9. Omdat het beroep gegrond is en het college wordt opgedragen een nieuw besluit te nemen, bestaat er aanleiding om in afwachting van dat nieuwe besluit een voorlopige voorziening te treffen. De voorzieningenrechter wijst het verzoek toe en treft op grond van artikel 8:72, vijfde lid, van de Awb de voorlopige voorziening dat het primaire besluit wordt geschorst. Deze voorziening vervalt zes weken na bekenmaking van de nieuw te nemen beslissing op bezwaar.
10. Nu het beroep gegrond wordt verklaard en een voorlopige voorziening wordt getroffen, dient het college aan verzoeker het door hem betaalde griffierecht voor het beroep en het verzoek om voorlopige voorziening te treffen.
11. De voorzieningenrechter veroordeelt het college in de door verzoeker gemaakte proceskosten.
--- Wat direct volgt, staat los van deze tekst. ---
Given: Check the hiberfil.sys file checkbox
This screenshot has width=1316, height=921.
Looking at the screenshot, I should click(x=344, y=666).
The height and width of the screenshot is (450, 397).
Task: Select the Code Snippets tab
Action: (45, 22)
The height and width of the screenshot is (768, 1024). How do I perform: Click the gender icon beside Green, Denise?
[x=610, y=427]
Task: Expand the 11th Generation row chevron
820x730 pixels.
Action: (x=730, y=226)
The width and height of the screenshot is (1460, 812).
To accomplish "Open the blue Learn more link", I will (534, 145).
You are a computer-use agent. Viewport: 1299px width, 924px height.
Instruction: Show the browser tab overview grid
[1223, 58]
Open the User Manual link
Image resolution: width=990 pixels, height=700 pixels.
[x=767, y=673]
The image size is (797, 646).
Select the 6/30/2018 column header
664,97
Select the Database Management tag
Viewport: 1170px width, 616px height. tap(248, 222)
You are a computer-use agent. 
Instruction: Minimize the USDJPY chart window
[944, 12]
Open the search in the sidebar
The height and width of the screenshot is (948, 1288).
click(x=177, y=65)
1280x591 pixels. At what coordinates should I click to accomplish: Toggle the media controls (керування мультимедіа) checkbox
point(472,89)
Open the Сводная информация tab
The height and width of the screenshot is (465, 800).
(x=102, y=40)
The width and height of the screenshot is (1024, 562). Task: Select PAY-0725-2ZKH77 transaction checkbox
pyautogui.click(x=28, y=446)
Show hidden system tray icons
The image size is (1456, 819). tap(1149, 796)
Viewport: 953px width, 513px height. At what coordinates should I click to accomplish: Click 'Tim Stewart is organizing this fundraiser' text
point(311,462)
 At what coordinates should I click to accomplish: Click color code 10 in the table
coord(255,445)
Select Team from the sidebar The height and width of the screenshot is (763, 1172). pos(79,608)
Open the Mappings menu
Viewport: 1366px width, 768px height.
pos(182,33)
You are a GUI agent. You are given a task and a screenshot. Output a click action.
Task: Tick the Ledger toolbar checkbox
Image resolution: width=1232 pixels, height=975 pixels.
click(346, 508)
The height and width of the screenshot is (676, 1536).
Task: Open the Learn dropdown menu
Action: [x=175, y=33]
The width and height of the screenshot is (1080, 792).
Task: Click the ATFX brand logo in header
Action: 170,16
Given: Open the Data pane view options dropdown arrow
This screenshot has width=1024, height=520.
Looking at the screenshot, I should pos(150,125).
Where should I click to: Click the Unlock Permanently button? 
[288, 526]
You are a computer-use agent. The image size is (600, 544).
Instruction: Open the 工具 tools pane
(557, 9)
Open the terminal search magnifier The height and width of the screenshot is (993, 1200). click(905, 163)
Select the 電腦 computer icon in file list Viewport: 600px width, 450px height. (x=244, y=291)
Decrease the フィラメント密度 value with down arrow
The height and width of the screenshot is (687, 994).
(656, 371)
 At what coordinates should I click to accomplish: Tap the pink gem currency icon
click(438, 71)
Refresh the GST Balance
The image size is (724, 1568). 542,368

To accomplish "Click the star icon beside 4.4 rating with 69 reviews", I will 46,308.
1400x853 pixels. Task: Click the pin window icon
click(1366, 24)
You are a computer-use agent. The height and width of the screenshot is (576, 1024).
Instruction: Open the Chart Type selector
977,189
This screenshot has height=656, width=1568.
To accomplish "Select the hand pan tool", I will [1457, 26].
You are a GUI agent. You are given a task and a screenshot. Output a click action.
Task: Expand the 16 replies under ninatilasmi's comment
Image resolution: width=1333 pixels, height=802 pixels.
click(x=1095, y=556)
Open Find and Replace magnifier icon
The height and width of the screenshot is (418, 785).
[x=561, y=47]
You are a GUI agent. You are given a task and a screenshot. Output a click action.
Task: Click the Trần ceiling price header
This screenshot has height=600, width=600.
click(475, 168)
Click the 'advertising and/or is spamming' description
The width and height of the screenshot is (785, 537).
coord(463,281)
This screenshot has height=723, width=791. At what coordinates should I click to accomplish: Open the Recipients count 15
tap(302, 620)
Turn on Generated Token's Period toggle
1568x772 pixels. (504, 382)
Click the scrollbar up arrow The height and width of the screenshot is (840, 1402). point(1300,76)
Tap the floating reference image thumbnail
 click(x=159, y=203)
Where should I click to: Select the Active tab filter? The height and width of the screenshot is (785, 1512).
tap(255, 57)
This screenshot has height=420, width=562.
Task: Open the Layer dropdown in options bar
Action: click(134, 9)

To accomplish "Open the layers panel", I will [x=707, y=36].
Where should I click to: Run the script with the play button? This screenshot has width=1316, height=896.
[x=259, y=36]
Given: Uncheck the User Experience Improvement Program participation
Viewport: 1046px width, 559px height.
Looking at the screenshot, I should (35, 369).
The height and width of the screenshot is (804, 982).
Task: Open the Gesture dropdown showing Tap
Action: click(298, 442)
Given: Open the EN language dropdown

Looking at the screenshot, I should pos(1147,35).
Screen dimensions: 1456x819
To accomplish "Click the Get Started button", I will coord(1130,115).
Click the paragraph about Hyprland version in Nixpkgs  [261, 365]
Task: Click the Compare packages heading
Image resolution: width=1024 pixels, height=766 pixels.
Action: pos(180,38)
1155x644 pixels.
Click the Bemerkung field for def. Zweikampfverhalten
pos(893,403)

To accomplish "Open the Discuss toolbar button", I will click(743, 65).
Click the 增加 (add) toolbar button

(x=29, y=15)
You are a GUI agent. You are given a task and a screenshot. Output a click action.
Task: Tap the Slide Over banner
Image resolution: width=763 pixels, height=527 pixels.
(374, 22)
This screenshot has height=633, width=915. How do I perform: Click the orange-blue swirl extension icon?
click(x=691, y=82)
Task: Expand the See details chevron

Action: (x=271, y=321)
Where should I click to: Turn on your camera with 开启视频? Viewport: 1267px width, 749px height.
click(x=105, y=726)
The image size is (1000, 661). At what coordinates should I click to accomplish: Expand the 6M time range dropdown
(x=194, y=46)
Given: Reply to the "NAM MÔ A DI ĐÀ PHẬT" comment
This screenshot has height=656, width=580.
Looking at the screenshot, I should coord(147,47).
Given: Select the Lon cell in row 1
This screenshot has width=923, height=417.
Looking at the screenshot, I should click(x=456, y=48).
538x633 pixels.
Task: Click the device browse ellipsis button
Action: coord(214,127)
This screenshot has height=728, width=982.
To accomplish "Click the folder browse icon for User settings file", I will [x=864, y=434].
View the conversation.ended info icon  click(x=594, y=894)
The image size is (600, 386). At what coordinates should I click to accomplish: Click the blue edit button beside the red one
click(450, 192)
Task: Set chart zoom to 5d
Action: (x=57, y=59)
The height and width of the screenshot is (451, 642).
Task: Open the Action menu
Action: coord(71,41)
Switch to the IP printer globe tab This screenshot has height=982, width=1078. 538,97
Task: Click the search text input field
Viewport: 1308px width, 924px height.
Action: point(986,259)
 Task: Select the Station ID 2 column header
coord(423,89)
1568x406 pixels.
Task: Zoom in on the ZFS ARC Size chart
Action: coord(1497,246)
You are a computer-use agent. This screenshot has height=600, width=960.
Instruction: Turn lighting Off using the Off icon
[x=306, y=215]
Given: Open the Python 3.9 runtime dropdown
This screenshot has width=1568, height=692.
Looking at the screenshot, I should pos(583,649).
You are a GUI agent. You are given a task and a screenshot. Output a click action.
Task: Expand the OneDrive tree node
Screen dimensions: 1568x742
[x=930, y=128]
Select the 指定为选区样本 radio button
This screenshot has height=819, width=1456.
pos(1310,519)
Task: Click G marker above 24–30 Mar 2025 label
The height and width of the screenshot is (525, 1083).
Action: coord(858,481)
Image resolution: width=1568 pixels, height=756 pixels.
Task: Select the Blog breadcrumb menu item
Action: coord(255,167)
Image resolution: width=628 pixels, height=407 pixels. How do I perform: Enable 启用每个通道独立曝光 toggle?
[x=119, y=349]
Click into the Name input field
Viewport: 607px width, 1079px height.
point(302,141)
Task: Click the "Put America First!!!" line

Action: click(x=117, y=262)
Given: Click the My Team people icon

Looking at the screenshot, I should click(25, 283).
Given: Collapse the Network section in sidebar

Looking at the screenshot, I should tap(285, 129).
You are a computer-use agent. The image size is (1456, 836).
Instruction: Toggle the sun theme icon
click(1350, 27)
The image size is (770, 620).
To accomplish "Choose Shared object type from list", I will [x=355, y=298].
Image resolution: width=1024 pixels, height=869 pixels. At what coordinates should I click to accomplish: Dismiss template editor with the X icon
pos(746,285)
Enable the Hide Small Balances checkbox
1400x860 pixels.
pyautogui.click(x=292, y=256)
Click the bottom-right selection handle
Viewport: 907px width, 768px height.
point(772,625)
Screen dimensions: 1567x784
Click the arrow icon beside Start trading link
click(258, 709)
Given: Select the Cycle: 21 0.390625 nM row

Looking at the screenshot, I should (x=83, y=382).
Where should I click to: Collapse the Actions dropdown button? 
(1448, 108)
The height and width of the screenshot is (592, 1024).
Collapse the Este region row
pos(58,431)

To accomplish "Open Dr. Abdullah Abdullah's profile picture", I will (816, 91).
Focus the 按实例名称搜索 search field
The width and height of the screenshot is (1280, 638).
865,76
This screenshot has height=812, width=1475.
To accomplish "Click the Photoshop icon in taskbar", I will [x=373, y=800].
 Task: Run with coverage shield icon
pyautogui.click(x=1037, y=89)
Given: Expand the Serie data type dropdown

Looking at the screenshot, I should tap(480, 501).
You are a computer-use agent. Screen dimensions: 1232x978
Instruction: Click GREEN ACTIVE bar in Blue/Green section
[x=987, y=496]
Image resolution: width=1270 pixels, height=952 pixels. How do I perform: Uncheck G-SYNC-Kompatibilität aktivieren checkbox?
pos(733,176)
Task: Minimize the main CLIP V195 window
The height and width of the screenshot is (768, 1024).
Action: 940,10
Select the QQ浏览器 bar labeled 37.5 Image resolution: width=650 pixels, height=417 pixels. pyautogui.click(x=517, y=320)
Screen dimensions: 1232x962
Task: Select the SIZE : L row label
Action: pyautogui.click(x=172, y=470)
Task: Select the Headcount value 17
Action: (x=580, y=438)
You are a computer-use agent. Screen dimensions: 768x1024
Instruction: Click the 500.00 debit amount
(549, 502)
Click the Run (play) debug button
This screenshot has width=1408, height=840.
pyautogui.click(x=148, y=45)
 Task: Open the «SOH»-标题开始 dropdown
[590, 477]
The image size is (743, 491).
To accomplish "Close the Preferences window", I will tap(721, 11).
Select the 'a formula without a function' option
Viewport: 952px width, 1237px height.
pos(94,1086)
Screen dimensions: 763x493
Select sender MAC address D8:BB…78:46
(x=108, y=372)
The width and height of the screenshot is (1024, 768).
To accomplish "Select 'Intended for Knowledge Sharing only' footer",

Vanwege de uitkomst van de zaak heeft die proceskostenveroordeling ook betrekking op het verzoek om voorlopige voorziening. Deze kosten stelt de voorzieningenrechter op grond van het Besluit proceskosten bestuursrecht voor de door een derde beroepsmatig verleende rechtsbijstand vast op € 1.485,- (1 punt voor het indienen van het beroepschrift, 1 punt voor het indienen van het verzoekschrift om een voorlopige voorziening, 1 punt voor het verschijnen ter zitting, met een waarde per punt van € 495, en wegingsfactor 1).

Beslissing

De voorzieningenrechter:
  • verklaart het beroep gegrond;
  • vernietigt het bestreden besluit;
  • draagt het college op een nieuw besluit te nemen op het bezwaar met inachtneming van deze uitspraak;
  • wijst het verzoek om voorlopige voorziening toe;
  • treft de voorlopige voorziening dat het primaire besluit van 6 april 2017 wordt geschorst tot zes weken na bekendmaking van de nieuw te nemen beslissing op bezwaar;
  • draagt het college op het betaalde griffierecht van € 666,- aan verzoeker te vergoeden;
  • veroordeelt het college in de proceskosten van verzoeker tot een bedrag van € 1.485,-.
Deze uitspraak is gedaan door mr. R.P. Broeders, voorzieningenrechter, in aanwezigheid van W.J. Steenbergen, griffier. De beslissing is in het openbaar uitgesproken op 19 januari 2018.
griffier voorzieningenrechter
Afschrift verzonden aan partijen op:

Rechtsmiddel

Tegen deze uitspraak kan voor zover daarbij is beslist op het beroep binnen zes weken na de dag van verzending daarvan hoger beroep worden ingesteld bij de Afdeling bestuursrechtspraak van de Raad van State. Als hoger beroep is ingesteld, kan bij de voorzieningenrechter van de Afdeling bestuursrechtspraak van de Raad van State.